Mm... Spectacular Spider-Man is by and far the better show.
But that's a personal bias - Ultimate Spider-Man is definitely made for a younger age group. Spectacular Spider-Man (despite the less mature art-style) had continuous plot-threads, often introducing villains far before they became... well, villains. It also had nice little nods (in one episode, Spidey saves a hot chick and a geek from danger by webbing them together - later, in the Valentine's Day episode, they became engaged). Furthermore, Spectacular had far better delivery of lines (there's a reason Keaton's voiced Spider-Man many times afterwards, including in MvC3, Shattered Dimensions and Edge of Time).
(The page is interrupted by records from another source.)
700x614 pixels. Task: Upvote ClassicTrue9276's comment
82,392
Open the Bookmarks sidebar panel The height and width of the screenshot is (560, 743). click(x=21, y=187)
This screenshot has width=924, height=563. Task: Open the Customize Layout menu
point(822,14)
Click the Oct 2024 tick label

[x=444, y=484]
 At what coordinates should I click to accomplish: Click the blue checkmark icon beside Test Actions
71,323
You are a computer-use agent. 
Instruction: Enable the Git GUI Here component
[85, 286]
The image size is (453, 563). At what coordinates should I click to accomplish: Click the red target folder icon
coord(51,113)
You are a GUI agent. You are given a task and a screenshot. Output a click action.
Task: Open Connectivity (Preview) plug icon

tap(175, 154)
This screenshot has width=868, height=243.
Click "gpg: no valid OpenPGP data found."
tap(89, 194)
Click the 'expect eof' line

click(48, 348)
The quips also just fit with Spidey's nature - Utimate overdoes it all the time - fourth-wall breaking is not a Spider-Man trait, for example.
And bonus - the symbiote didn't out and start controlling Spidey - slowly, the costume changed, took over him at night, his thoughts started changing from "we" to "I" (Ultimate Spidey's Venom says "I" - what's up with that), etc. The animation is also way more fluid, if you will (watch Lizard vs Spidey for an example of that).
Then is the fact that Ultimate focuses too hard on the team aspect, and not enough as Spider-Man as a solo character - but that's a lesser quibble. At any rate, Spectacular Spider-Man also had brilliant touches to it, from the tryouts for a Shakespearean play signposting the scenes to the brilliant fight between Spidey and Tombstone with opera music covering it. It also chose to trick us multiple times as to the true identity of the Green Goblin instead of making it obvious. It was some of the best parts of the Ultimate comic books, and 616 comic books, and part all its own. Furthermore, it actually had a more realistic description of high school than Ultimate does ("locker knocker time"? Really?) - Flash gets average grades (need them to be on a football team these days) and his bullying doesn't come from the 80s (I actually have no idea at what time period people were stuffed in lockers or given swirlies).
Finally, Spectacular makes you care about the supporting cast, and really care. I could honestly care less about the supporting cast in Ultimate - they never seem to mean anything special, and because of the overall silly nature of the show, you can't take any of the serious struggle parts... well, seriously. It was touching when Sandman "sacrificed" himself to save the cruise ship, it was nice to watch Peter and Gwen's relationship develop, to see Harry's more manipulative side develop (and it actually touched on drug abuse with that - something Ultimate is unlikely to do), to see Flash develop feelings for a girl, and how he grows with that (and bullies Peter less and less).
As an added bonus, we actually get adult jokes in Spectacular - particularly in Black Cat's first appearance "You'd better not get your goop in my hair!" and "Don't worry, I don't slip." I dunno. Spectacular was definitely the more mature show. Reading the plans for the future only make me sad for what we could have gotten, but now cannot. Ah, well.